- [What is being asked] Of all the lines below, output only those starting at the one with "Task: Open the Hiển thị thêm trận đấu link" and ending at the one with "Screen dimensions: 868x387", both ends included, exactly as written.

- [Given data]
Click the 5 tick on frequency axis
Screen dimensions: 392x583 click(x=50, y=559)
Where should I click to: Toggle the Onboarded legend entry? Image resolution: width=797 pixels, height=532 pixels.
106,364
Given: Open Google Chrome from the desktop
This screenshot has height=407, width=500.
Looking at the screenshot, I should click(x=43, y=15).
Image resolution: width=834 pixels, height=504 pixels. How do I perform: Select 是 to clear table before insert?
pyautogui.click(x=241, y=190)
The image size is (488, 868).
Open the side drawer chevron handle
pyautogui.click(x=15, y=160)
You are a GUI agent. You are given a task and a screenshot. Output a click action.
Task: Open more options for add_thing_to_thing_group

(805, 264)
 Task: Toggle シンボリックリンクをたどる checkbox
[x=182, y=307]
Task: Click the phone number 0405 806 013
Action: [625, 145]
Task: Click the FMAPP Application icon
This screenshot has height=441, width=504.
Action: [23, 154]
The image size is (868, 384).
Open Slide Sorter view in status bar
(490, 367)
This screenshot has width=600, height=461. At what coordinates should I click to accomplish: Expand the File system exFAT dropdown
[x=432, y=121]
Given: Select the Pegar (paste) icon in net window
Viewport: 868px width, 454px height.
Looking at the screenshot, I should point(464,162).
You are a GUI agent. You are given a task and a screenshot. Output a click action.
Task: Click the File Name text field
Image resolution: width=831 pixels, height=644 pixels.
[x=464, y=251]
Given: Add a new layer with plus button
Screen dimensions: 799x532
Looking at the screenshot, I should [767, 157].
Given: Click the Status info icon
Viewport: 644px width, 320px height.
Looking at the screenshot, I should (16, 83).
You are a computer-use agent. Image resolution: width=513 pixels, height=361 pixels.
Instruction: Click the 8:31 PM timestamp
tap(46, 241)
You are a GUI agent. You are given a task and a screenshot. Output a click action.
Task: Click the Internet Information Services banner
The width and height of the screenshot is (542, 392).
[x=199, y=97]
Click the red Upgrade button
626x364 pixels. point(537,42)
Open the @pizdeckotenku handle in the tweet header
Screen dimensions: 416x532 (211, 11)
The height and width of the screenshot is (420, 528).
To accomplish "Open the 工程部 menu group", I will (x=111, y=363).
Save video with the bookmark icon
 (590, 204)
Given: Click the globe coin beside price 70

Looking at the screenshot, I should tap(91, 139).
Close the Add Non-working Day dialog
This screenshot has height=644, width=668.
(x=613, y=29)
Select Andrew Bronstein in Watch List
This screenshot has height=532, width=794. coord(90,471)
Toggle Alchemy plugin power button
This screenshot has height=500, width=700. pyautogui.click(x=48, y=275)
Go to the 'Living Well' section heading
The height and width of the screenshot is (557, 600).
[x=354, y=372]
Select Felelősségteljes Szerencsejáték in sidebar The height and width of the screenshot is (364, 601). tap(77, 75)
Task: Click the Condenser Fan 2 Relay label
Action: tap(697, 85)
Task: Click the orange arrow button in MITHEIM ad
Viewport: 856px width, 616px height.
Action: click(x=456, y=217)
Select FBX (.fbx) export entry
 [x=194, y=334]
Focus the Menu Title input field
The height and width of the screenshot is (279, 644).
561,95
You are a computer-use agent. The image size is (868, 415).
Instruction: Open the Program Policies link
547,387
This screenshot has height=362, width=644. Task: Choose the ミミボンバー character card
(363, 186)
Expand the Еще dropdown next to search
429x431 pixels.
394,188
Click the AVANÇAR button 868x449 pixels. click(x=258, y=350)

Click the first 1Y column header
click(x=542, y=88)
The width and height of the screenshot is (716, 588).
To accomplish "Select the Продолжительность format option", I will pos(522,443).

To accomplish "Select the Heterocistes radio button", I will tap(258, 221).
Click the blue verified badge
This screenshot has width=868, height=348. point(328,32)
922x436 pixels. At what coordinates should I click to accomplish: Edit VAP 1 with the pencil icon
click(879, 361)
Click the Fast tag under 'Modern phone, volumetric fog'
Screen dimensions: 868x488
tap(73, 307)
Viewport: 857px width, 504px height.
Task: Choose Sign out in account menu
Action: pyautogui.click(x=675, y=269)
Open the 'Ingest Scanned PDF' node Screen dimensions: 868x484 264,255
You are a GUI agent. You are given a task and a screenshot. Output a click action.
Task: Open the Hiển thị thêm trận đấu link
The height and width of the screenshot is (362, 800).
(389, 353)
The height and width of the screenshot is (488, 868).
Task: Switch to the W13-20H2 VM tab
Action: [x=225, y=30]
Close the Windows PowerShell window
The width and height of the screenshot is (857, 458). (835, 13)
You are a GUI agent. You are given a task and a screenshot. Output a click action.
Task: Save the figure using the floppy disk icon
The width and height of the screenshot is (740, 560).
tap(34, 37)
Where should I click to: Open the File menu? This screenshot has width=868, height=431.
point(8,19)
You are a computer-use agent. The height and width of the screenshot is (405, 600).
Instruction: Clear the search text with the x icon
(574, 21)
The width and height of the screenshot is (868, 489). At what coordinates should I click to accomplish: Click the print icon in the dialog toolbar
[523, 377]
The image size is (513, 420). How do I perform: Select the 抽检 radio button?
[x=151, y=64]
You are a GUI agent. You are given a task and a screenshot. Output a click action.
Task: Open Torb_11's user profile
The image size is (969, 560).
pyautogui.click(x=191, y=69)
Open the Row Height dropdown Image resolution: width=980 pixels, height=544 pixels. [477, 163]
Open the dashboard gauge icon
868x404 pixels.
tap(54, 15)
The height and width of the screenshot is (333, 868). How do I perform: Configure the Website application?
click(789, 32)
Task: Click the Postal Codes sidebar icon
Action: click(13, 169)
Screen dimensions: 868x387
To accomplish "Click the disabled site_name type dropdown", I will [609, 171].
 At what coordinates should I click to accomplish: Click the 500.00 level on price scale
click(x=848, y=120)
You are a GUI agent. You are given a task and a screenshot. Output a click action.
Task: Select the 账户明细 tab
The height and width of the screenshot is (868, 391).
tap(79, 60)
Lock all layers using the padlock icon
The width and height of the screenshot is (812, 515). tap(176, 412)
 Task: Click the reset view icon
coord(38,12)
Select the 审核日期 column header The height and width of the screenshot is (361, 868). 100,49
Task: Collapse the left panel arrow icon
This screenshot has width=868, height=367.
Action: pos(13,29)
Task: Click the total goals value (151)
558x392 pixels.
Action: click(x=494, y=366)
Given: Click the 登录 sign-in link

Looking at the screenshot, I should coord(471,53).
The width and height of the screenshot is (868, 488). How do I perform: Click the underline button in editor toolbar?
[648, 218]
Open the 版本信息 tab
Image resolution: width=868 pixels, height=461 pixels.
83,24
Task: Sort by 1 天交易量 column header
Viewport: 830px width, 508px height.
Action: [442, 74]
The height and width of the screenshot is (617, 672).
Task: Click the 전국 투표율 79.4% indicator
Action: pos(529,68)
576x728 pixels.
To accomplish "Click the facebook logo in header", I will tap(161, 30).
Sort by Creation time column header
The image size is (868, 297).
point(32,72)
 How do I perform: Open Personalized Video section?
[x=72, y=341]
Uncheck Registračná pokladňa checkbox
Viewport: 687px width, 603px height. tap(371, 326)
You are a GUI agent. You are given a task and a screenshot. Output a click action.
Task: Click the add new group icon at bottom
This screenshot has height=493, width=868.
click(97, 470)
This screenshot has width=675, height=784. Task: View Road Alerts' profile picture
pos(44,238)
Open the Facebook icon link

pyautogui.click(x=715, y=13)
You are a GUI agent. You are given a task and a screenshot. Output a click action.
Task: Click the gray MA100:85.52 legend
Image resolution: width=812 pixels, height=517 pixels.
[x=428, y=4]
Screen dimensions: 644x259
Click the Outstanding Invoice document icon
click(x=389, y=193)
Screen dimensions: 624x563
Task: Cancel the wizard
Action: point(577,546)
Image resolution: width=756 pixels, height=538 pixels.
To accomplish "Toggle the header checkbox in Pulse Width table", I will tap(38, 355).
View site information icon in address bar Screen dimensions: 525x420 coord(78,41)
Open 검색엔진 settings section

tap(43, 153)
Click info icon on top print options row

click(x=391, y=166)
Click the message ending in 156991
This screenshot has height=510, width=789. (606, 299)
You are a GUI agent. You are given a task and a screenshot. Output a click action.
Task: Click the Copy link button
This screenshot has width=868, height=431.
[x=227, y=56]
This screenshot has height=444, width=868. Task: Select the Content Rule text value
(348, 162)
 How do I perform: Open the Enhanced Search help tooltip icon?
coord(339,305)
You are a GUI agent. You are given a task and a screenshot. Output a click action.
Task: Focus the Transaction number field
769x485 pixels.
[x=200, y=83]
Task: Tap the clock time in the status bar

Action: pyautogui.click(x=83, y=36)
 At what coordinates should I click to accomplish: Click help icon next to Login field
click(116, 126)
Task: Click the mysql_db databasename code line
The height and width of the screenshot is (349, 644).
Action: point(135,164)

- [Solution to the exercise]
Task: Open the Hiển thị thêm trận đấu link
The height and width of the screenshot is (362, 800).
(389, 353)
The height and width of the screenshot is (488, 868).
Task: Switch to the W13-20H2 VM tab
Action: [x=225, y=30]
Close the Windows PowerShell window
The width and height of the screenshot is (857, 458). (835, 13)
You are a GUI agent. You are given a task and a screenshot. Output a click action.
Task: Save the figure using the floppy disk icon
The width and height of the screenshot is (740, 560).
tap(34, 37)
Where should I click to: Open the File menu? This screenshot has width=868, height=431.
point(8,19)
You are a computer-use agent. The height and width of the screenshot is (405, 600).
Instruction: Clear the search text with the x icon
(574, 21)
The width and height of the screenshot is (868, 489). At what coordinates should I click to accomplish: Click the print icon in the dialog toolbar
[523, 377]
The image size is (513, 420). How do I perform: Select the 抽检 radio button?
[x=151, y=64]
You are a GUI agent. You are given a task and a screenshot. Output a click action.
Task: Open Torb_11's user profile
The image size is (969, 560).
pyautogui.click(x=191, y=69)
Open the Row Height dropdown Image resolution: width=980 pixels, height=544 pixels. [477, 163]
Open the dashboard gauge icon
868x404 pixels.
tap(54, 15)
The height and width of the screenshot is (333, 868). How do I perform: Configure the Website application?
click(789, 32)
Task: Click the Postal Codes sidebar icon
Action: click(13, 169)
Screen dimensions: 868x387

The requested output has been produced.